■ INPUT DATA ■

----

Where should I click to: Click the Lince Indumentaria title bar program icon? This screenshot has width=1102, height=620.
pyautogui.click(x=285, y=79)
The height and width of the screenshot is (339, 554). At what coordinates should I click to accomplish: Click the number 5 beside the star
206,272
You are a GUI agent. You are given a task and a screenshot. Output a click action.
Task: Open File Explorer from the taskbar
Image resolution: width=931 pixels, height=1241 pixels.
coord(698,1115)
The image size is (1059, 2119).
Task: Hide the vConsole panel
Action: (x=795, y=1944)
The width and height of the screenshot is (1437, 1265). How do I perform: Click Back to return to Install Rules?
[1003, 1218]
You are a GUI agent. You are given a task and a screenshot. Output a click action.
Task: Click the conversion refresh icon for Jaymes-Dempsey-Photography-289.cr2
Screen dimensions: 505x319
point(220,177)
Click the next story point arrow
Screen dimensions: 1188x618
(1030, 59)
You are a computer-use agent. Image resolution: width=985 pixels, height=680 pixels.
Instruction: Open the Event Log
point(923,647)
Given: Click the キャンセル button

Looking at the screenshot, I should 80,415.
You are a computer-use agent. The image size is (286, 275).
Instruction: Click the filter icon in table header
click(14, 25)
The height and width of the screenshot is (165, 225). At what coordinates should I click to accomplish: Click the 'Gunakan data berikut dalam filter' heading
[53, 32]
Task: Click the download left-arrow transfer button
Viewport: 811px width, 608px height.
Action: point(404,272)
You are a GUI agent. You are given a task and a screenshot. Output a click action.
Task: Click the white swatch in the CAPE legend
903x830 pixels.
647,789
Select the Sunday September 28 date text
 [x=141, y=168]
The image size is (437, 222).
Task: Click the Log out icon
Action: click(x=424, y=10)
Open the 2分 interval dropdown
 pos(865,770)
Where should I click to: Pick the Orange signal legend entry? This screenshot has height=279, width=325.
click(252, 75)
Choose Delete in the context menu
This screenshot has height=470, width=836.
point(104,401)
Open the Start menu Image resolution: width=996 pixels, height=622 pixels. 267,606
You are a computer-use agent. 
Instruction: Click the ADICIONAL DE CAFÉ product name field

----

■ EXERCISE INSTRUCTIONS ■
Copy out all of the records shown above exactly.

■ TASK RESPONSE ■
Where should I click to: Click the Lince Indumentaria title bar program icon? This screenshot has width=1102, height=620.
pyautogui.click(x=285, y=79)
The height and width of the screenshot is (339, 554). At what coordinates should I click to accomplish: Click the number 5 beside the star
206,272
You are a GUI agent. You are given a task and a screenshot. Output a click action.
Task: Open File Explorer from the taskbar
Image resolution: width=931 pixels, height=1241 pixels.
coord(698,1115)
The image size is (1059, 2119).
Task: Hide the vConsole panel
Action: (x=795, y=1944)
The width and height of the screenshot is (1437, 1265). How do I perform: Click Back to return to Install Rules?
[1003, 1218]
You are a GUI agent. You are given a task and a screenshot. Output a click action.
Task: Click the conversion refresh icon for Jaymes-Dempsey-Photography-289.cr2
Screen dimensions: 505x319
point(220,177)
Click the next story point arrow
Screen dimensions: 1188x618
(1030, 59)
You are a computer-use agent. Image resolution: width=985 pixels, height=680 pixels.
Instruction: Open the Event Log
point(923,647)
Given: Click the キャンセル button

Looking at the screenshot, I should 80,415.
You are a computer-use agent. The image size is (286, 275).
Instruction: Click the filter icon in table header
click(14, 25)
The height and width of the screenshot is (165, 225). At what coordinates should I click to accomplish: Click the 'Gunakan data berikut dalam filter' heading
[53, 32]
Task: Click the download left-arrow transfer button
Viewport: 811px width, 608px height.
Action: point(404,272)
You are a GUI agent. You are given a task and a screenshot. Output a click action.
Task: Click the white swatch in the CAPE legend
903x830 pixels.
647,789
Select the Sunday September 28 date text
 [x=141, y=168]
The image size is (437, 222).
Task: Click the Log out icon
Action: click(x=424, y=10)
Open the 2分 interval dropdown
 pos(865,770)
Where should I click to: Pick the Orange signal legend entry? This screenshot has height=279, width=325.
click(252, 75)
Choose Delete in the context menu
This screenshot has height=470, width=836.
point(104,401)
Open the Start menu Image resolution: width=996 pixels, height=622 pixels. 267,606
You are a computer-use agent. 
Instruction: Click the ADICIONAL DE CAFÉ product name field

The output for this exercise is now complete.